— Problem requirements —
Recast everything from the first of the lines down to and including the line that contains "Action: tap(268, 396)" as a Markdown table with the columns Row and Line Text, numbering each row and omitting any blank lines.

— Data shown —
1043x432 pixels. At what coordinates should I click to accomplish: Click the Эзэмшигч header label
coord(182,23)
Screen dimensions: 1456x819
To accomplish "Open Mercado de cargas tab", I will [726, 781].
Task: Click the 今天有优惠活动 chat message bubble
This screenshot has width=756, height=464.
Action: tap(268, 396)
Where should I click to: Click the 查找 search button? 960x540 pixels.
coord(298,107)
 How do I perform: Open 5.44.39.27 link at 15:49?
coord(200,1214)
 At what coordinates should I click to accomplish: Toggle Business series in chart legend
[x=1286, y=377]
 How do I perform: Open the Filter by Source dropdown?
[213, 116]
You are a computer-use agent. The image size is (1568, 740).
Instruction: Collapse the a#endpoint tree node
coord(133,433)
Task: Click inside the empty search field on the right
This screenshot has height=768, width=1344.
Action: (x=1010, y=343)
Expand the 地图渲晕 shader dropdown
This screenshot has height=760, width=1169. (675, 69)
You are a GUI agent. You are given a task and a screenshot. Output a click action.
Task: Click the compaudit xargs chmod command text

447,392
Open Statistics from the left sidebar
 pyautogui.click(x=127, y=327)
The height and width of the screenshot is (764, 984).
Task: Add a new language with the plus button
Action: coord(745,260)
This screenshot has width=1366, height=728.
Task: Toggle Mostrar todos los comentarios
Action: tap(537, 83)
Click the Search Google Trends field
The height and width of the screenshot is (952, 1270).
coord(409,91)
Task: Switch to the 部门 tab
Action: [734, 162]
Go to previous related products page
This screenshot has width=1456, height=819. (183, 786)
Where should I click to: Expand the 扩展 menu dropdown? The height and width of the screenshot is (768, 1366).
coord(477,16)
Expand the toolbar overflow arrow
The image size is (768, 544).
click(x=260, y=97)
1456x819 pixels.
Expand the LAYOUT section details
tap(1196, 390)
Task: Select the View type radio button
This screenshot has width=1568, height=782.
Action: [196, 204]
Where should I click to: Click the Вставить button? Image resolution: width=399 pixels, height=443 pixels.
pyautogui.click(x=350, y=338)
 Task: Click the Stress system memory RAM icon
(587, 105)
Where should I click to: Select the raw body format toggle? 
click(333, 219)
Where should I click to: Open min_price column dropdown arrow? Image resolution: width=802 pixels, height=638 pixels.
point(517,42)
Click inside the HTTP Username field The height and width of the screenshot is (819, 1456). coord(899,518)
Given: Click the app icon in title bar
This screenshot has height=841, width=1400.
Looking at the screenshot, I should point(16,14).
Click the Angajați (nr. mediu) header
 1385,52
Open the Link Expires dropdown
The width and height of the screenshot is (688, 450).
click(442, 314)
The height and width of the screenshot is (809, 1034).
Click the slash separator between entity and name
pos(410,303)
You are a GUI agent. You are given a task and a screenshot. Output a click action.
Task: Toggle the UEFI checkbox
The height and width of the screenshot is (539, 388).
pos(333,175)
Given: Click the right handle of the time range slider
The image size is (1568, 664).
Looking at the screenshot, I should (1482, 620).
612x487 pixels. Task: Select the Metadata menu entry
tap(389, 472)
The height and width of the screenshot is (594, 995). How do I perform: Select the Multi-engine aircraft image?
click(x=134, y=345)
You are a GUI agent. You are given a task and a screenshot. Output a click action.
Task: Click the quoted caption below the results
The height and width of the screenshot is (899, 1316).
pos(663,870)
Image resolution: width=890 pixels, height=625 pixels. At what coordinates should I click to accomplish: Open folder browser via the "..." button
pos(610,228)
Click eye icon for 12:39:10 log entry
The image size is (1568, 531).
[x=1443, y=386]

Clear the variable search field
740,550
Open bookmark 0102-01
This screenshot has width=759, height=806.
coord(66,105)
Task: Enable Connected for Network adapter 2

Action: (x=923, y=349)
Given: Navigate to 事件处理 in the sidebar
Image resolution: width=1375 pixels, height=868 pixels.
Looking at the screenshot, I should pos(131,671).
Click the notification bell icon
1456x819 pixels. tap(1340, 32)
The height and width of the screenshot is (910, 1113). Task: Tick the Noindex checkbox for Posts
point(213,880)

— Solution for this exercise —
| Row | Line Text |
|---|---|
| 1 | 1043x432 pixels. At what coordinates should I click to accomplish: Click the Эзэмшигч header label |
| 2 | coord(182,23) |
| 3 | Screen dimensions: 1456x819 |
| 4 | To accomplish "Open Mercado de cargas tab", I will [726, 781]. |
| 5 | Task: Click the 今天有优惠活动 chat message bubble |
| 6 | This screenshot has width=756, height=464. |
| 7 | Action: tap(268, 396) |